# Need some help and advice



## chuckb (Jul 3, 2010)

Happy 4th weekend to all...

been burning hickory wood all night long and enjoy a cold beverage wih some good friends, excellent start to the holiday weekend!

Ok, just completed my 1st brisket and my pork butt has just moved from the smoker to the oven to finish.  It's 8:30am CST and my get together is 6pm; the brisket is double wrapped in foil, wrapped in a heavy towel and in the cooler...how long can I safely keep it in their (will it make it to 6pm)?  If not please tell me how to proceed with the brisket.

Thanks,

CB


----------



## eman (Jul 3, 2010)

Hmmmmmm.

 9+ hours in the chest is pushing it IMHO.

 May be doable i just don't know.

 Put your probe in the brisket and then wrap it real good and stuff the chest w/ towels and try it. just keep an eye on your internal temp. if it starts to drop to low then you can do one of 2 things, either wrap in heavy foil w/ a bit of the juices put it in a low oven to keep the temps up or chill and reheat .

 i would go the oven route if it was me.


----------



## ellymae (Jul 3, 2010)

eman nailed it.

You have to keep an eye on your temps - no going below 140 degrees F. You may be alb eot get away with that in the chest but I wouldn't bet my (or anyone elses) health on it.

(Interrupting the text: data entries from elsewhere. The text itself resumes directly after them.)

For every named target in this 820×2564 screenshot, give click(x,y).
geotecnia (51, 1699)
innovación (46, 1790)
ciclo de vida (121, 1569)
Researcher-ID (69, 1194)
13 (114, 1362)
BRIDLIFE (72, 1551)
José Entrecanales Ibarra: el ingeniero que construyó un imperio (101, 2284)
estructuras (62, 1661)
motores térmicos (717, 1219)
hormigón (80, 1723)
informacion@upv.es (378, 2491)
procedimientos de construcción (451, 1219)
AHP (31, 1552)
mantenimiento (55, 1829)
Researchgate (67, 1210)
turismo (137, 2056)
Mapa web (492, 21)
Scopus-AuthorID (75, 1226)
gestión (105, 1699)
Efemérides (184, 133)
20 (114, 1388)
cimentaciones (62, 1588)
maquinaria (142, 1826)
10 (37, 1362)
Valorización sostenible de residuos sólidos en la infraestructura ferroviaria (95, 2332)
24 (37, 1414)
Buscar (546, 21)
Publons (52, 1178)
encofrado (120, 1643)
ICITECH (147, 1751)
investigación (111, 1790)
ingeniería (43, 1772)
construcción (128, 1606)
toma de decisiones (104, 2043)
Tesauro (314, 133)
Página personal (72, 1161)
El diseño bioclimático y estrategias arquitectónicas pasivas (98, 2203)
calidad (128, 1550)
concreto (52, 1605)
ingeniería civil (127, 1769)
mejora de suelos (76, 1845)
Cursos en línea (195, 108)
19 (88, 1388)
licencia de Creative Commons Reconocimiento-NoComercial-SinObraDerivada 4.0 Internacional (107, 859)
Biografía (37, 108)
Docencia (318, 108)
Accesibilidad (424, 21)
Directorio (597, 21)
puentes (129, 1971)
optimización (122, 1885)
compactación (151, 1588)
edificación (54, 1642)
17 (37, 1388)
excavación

If it starts dropping throw it in a 225 degree oven - enjoy and get some sleep!


----------



## pignit (Jul 8, 2010)

If it were me.... I'd drop my oven temp to 195, wrap it in a foil pan with it's juice sealed really tight with foil and leave it in the oven till about 1:30 or 2:00 then pull it, wrap it in towels and into the cooler to stay hot. Maybe even leave it until 3:00. 4 to 5 hours in the cooler resting is all I've ever safely got out of resting. Either way you go.... it's gonna be good.


----------